Weil ihre Beine am Tag nach ihrem triumphalen Extremaufstieg nicht vor Schmerzen streikten, meldete sich Harrer kurzentschlossen auch noch zum Halbmarathonlauf hinauf auf die Zugspitze an. „Mir ging es erstaunlich gut, also bin ich nochmal gestartet. Allerdings nicht, um auf Platzierung zu laufen, sondern um das Erlebnis zu genießen.“

Als sie nach 2:02 Stunden die 20,9 Kilometer und 1035 Höhenmeter schließlich hinter sich gelassen hatte, war klar – sie war abermals der chancenlosen Konkurrenz enteilt und hatte erneut gewonnen. „Ich kann das alles noch gar nicht glauben“, so die Zweifach-Siegerin des Zugspitz Trailruns. Für Harrer sind die beiden Zugspitz-Siege die größten Erfolge in ihrer bisherigen Extremläuferin-Karriere.

Der Zugspitz-Halbmarathon in grafischer Darstellung samt Höhenprofil:

Diese hat vor rund vier Jahren begonnen. Durch ihren Bruder Christopher Urbansky und dessen Freund Philipp Harrer aus Sengenthal war sie auf den Geschmack des Trailrunnings gekommen. Seit drei Jahren nimmt sie erfolgreich an Wettkämpfen in dieser Disziplin teil und mittlerweile nennt sie Philipp Harrer auch ihren Ehemann, mit dem sie nun in Regensburg wohnt.

So schnell wie möglich steile Berghänge hinaufzulaufen, dabei schmale Pfade entlang tiefer Abhänge zu überwinden, über Geröllfelder zu kraxeln und Wind und Wetter zu trotzen, das mag bei näherer Betrachtung für Kopfschütteln sorgen.

Bei der 27-Jährigen lösen diese Extremerlebnisse tiefe Gefühle des Glücks und der Freiheit hervor: „Ich liebe das Naturerlebnis und die Grenzerfahrung im alpinen Gelände. Dabei wird man ständig mit herrlichen Ausblicken belohnt.“

Lauf mit dem Leben bezahlt

Dass ihre außergewöhnliche Passion nicht frei von Gefahr ist, dessen ist sich Harrer bewusst. Vor neun Jahren ließen zwei Männer beim Versuch, die Zugspitze bei einem Extremlauf zu bezwingen, ihr Leben – ein Wetterumschwung traf die Läufer unvorbereitet.

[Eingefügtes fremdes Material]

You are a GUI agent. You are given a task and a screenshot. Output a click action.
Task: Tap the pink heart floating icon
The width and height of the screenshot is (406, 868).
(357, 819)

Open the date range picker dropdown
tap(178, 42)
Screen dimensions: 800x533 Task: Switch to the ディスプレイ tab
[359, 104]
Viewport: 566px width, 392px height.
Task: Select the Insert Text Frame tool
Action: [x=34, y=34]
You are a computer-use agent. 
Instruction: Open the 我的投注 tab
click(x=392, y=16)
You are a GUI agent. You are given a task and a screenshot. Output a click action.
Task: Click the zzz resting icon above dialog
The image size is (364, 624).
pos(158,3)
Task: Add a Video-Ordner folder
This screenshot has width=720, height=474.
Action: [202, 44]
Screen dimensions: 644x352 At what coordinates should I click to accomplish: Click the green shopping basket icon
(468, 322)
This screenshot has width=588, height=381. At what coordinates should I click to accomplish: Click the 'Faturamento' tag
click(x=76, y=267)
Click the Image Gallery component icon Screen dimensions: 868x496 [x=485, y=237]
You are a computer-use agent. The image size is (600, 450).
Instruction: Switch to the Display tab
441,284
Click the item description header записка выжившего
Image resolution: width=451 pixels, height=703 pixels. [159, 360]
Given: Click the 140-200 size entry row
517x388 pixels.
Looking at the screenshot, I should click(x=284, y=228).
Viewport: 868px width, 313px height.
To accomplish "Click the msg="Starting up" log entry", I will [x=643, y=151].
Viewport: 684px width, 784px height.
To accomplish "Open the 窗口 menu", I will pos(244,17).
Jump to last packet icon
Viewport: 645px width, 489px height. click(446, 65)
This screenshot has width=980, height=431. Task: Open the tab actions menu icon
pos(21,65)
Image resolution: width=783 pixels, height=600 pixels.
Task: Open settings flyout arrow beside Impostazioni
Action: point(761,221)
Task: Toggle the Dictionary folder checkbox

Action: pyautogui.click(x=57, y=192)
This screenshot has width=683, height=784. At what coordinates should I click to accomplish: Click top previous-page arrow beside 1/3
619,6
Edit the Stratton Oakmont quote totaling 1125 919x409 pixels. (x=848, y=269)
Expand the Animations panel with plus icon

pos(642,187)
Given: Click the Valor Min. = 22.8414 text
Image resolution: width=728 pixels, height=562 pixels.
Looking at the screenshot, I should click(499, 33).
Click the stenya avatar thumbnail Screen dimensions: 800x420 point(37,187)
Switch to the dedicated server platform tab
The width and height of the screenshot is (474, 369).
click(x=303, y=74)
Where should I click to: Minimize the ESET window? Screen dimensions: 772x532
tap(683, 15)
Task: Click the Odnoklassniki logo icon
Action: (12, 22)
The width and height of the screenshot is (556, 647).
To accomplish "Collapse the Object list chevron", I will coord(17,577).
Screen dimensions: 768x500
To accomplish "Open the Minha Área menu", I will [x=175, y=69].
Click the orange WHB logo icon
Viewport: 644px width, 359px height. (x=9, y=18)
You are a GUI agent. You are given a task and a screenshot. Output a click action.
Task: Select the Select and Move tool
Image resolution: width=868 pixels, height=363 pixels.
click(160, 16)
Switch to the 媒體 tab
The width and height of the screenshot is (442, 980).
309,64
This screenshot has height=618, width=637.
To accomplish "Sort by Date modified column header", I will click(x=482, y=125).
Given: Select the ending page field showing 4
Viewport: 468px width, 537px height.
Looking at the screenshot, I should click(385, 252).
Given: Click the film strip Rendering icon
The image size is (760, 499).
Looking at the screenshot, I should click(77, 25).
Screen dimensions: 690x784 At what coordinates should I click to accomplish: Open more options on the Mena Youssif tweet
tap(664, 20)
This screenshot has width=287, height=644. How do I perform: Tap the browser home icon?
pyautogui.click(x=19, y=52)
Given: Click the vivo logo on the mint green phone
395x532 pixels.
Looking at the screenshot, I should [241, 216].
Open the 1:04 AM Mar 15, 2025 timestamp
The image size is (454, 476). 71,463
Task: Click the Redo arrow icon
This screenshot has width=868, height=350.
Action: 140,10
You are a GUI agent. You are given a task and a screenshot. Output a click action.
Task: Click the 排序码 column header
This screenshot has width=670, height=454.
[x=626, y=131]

Seither sind die Starter der Zugspitz Trailrun Challenge verpflichtet, einen Laufrucksack mit auf ihren Weg zu nehmen. Zudem zählen neben Rettungsdecke und Erste-Hilfe-Set auch ausreichend Flüssigkeit, warme und regendichte Bekleidung sowie ein Mobiltelefon zur Pflichtausrüstung.

Anika Harrer weiß um die Gewalt der Natur. Wenn sie sich auf den zügigen Weg gen Gipfel macht, läuft immer der Respekt vor der Strecke, dem Berg, der Natur mit, niemals aber der Leichtsinn. „Wenn ich merke, dass es nicht mehr geht, dann höre ich auf“. Falscher Ehrgeiz sei ihr fremd.

Weil zudem auch immer ihre Familie bei den Läufen mit dabei ist, würde sie ohnehin rechtzeitig gestoppt, falls es doch einmal gefährlich würde. Wurde es bislang aber zum Glück nicht. Auch bei ihren beiden Siegläufen auf die Zugspitze lief zuletzt alles problemlos.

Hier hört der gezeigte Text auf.